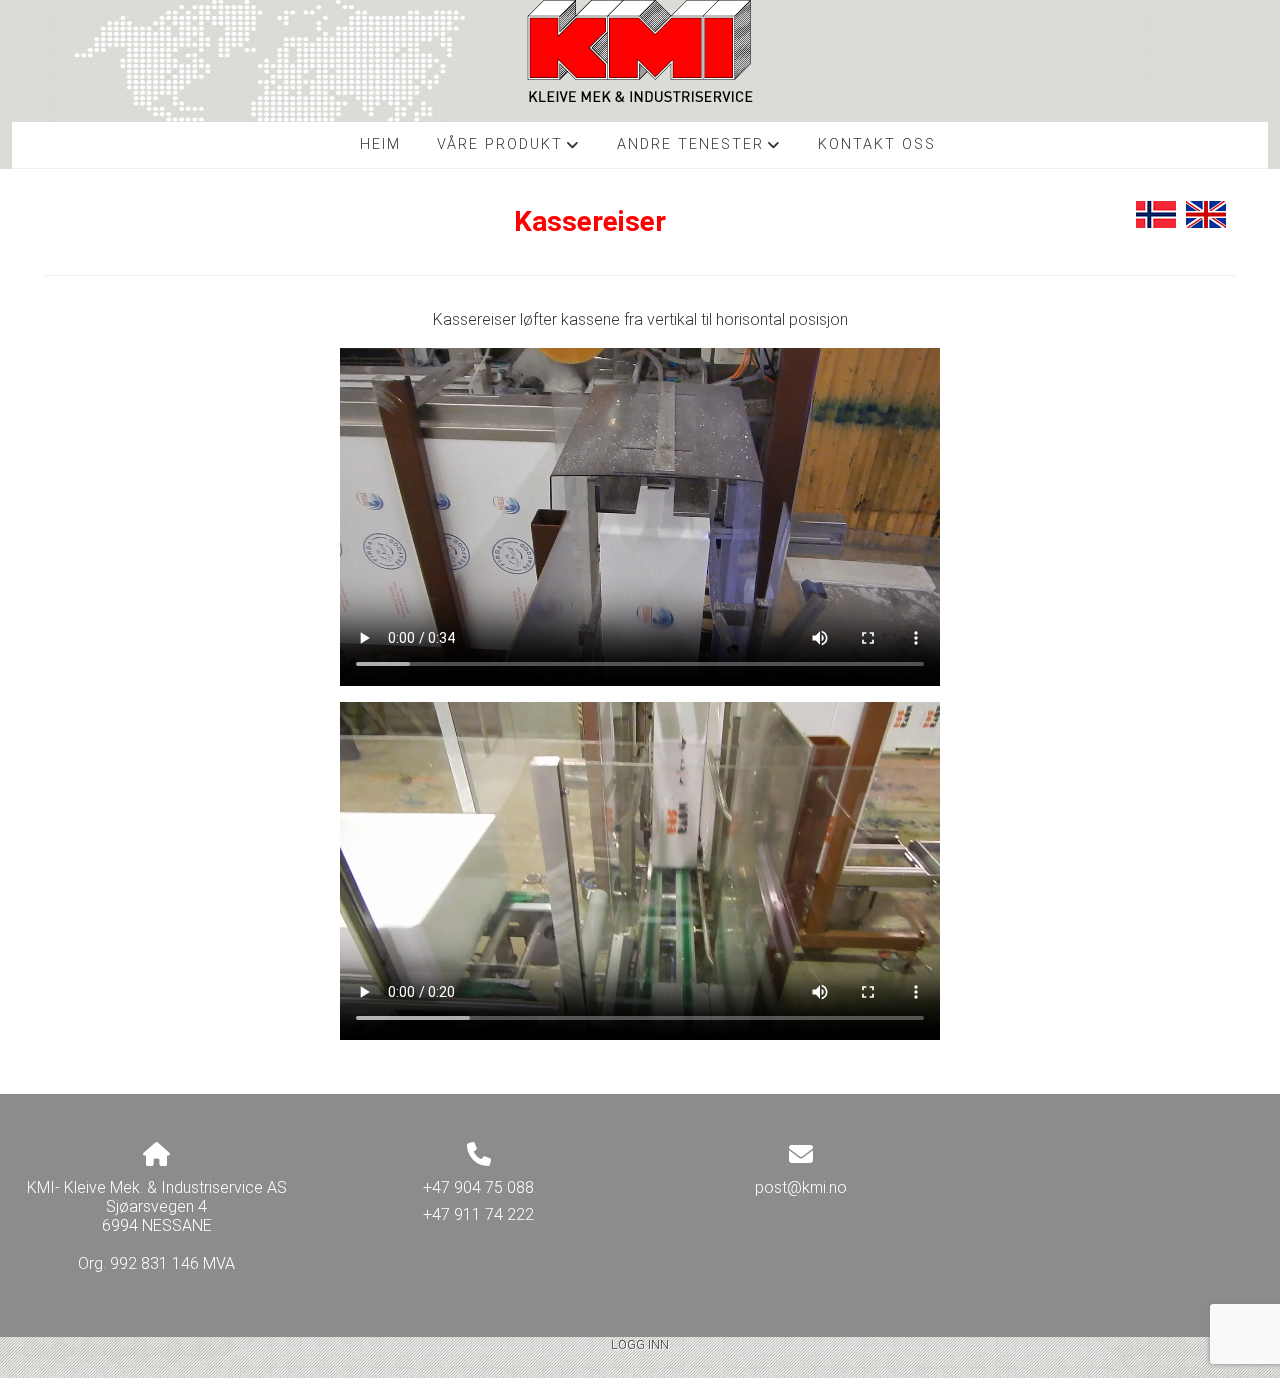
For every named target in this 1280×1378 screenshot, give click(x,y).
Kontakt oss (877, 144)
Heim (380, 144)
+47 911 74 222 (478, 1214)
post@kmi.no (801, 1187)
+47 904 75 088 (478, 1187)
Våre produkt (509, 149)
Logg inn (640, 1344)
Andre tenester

_REQUIREMENT_.
Strip out the pictures and repeat the listing above exactly.

_EXERCISE RESPONSE_.
For every named target in this 1280×1378 screenshot, give click(x,y).
Kontakt oss (877, 144)
Heim (380, 144)
+47 911 74 222 (478, 1214)
post@kmi.no (801, 1187)
+47 904 75 088 (478, 1187)
Våre produkt (509, 149)
Logg inn (640, 1344)
Andre tenester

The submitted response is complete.